▶ DIRECTIONS FOR THIS TASK
Reproduce the lines below verbatim. Pictures are to be omitted.

▶ DATA SHOWN
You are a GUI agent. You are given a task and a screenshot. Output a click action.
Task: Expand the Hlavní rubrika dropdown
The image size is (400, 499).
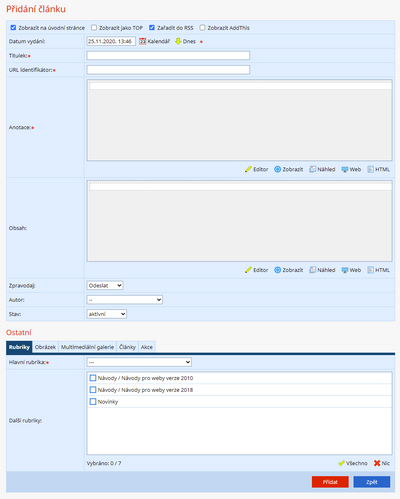pyautogui.click(x=139, y=362)
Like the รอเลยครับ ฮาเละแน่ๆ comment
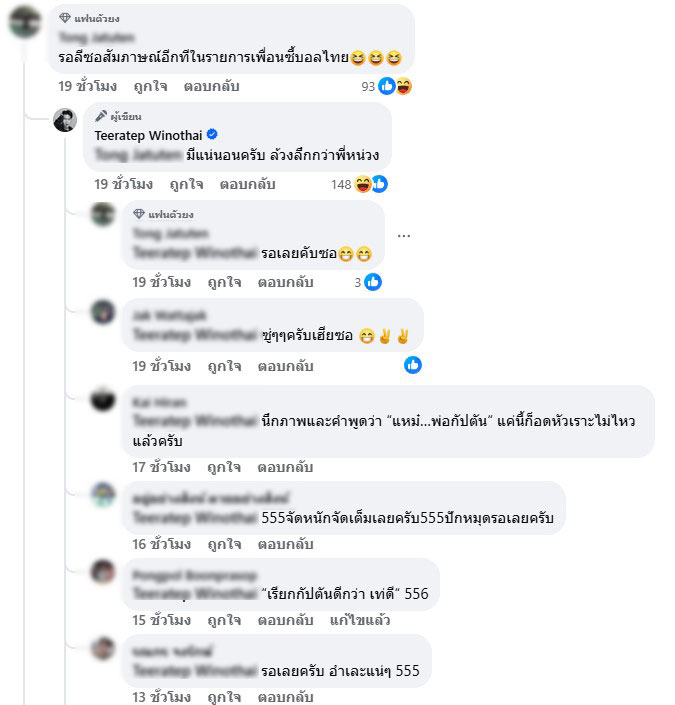This screenshot has height=705, width=675. coord(224,696)
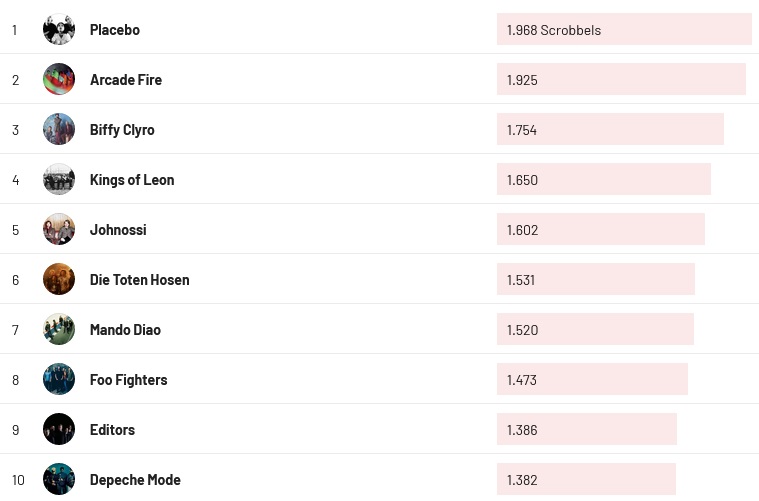Go to the Arcade Fire artist page
Image resolution: width=759 pixels, height=501 pixels.
126,80
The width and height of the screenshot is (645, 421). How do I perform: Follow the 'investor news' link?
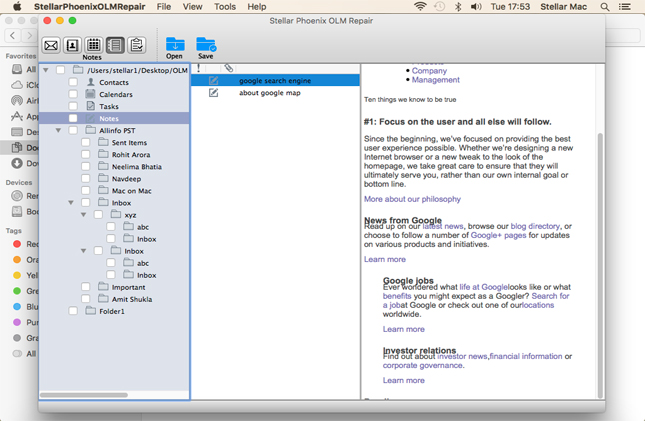pyautogui.click(x=463, y=356)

▶ WORKED SOLUTION
You are a GUI agent. You are given a task and a screenshot. Output a click action.
Task: Expand the Hlavní rubrika dropdown
The image size is (400, 499).
pyautogui.click(x=139, y=362)
Like the รอเลยครับ ฮาเละแน่ๆ comment
This screenshot has height=705, width=675. coord(224,696)
Go to the Arcade Fire artist page
Image resolution: width=759 pixels, height=501 pixels.
126,80
The width and height of the screenshot is (645, 421). How do I perform: Follow the 'investor news' link?
pyautogui.click(x=463, y=356)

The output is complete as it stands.